Open Question. Coggan supported Ramsey's Methodist merger plan, and he now sees that effort as part of a "larger unity program" encompassing all Christians. Indeed, his own Call to the North program involves 52 denominational leaders, including Catholics and Salvation Army workers, who meet regularly at York to discuss how best to spread the word of God. Coggan appears receptive to the ordination of women, a practice that has never occurred in Anglicanism except for a handful of cases in Hong Kong. "It is now an open question," Coggan says. "The emotions are less and the intelligent approach has increased--I would not be surprised to see it happening in the next five years." Like Ramsey, he wants expanded church power in the appointment of bishops and the right to change the liturgy without Parliament's approval. He opposes total "disestablishment," however, because "a radical break would be taken as a sign of abandonment of the Christian faith on the part of the nation."

Coggan faces the church's enormous problems with optimism. He may have to preside over half-empty pews but he calls them half-full. Anyone who thinks the church is dying "needs his head examined," he remarked last year. "If they could see what is going on, they would say how very lively the church is in many places." Because of his probable short term of office, he is already dismissed by some as a caretaker leader--as Pope John XXIII was when he was enthroned. With typical good spirits, Coggan responds that "caretaker" is a "splendid title. There is a saying in the New Testament, 'Take care of the Church of God,' and that is something which I am very proud to do."

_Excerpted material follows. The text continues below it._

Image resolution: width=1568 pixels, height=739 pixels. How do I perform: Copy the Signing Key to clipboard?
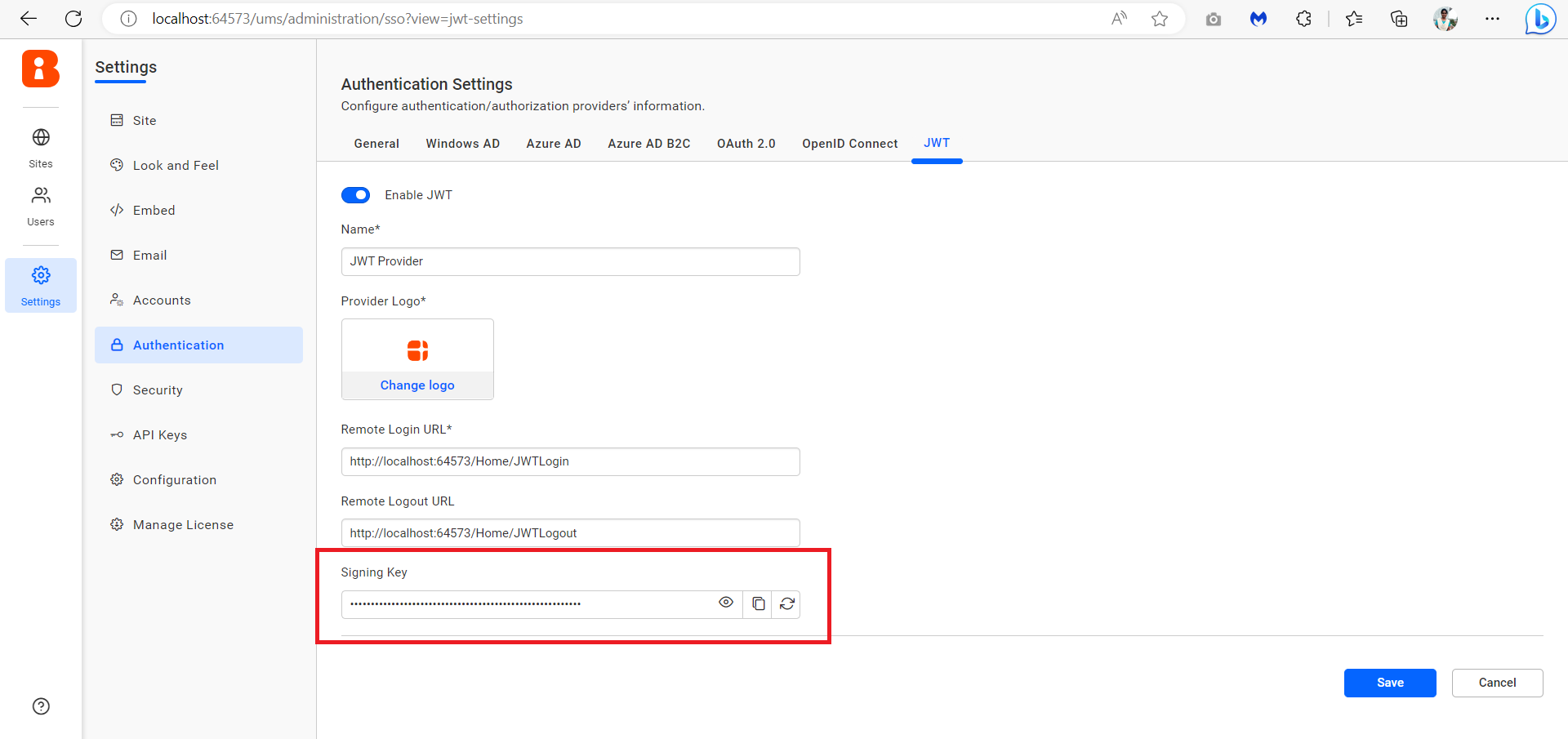[x=758, y=604]
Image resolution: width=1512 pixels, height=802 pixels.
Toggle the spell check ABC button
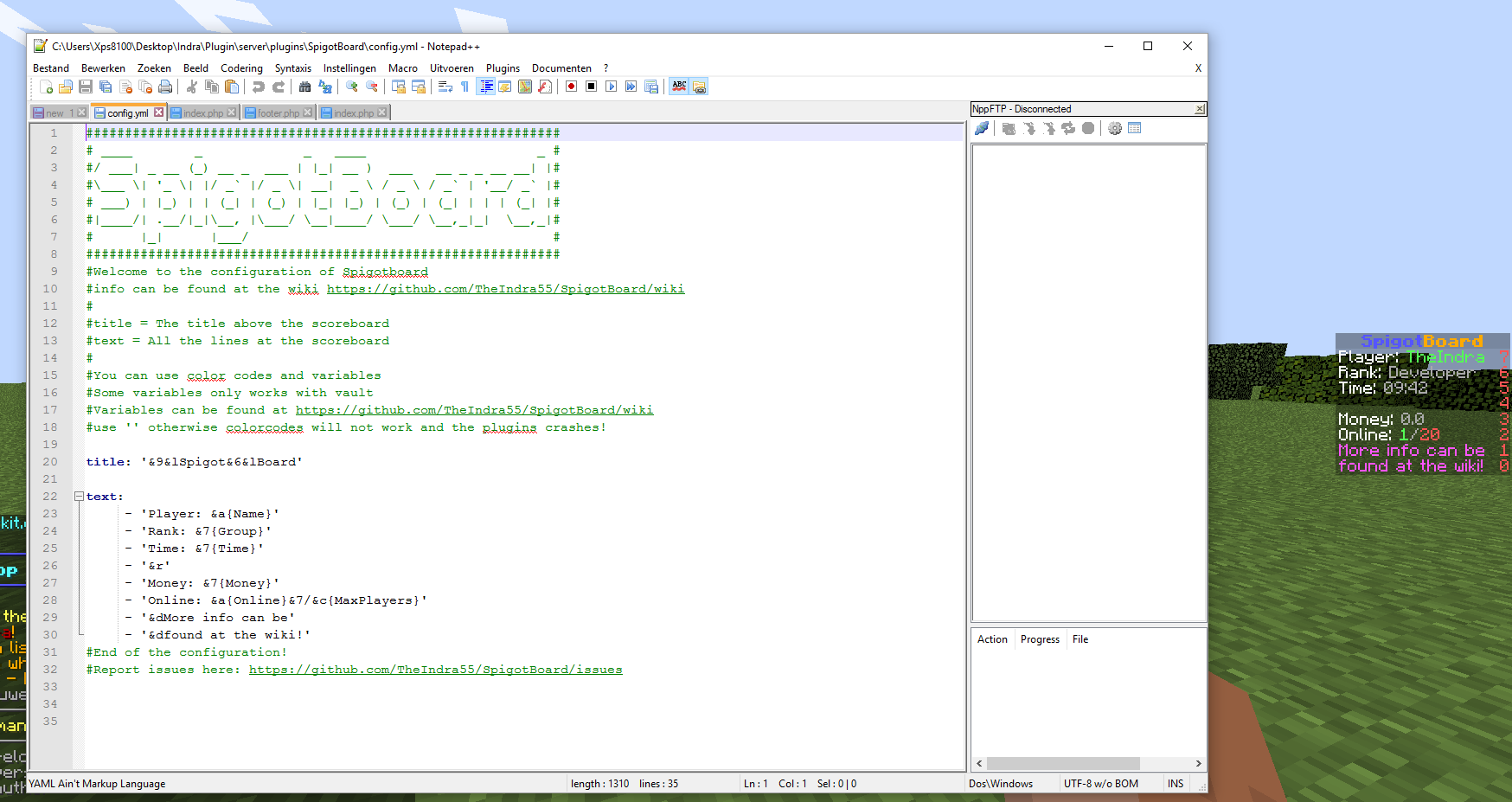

*Ramsey was one of the chief architects of the church's program to seek greater autonomy. A General Synod with broader legislative powers than the previously existing Church Assembly was established during his tenure. Last February the Synod voted to ask Parliament to grant the church greater control over its worship. Parliament is expected to give its approval, and the church will then begin to move slowly away from the state. *Outside England, the countries with the largest numbers of Anglicans (or Episcopalians) are Australia, 3.7 million; the U.S.. 3.2 million; South Africa and Uganda, 1.3 million each.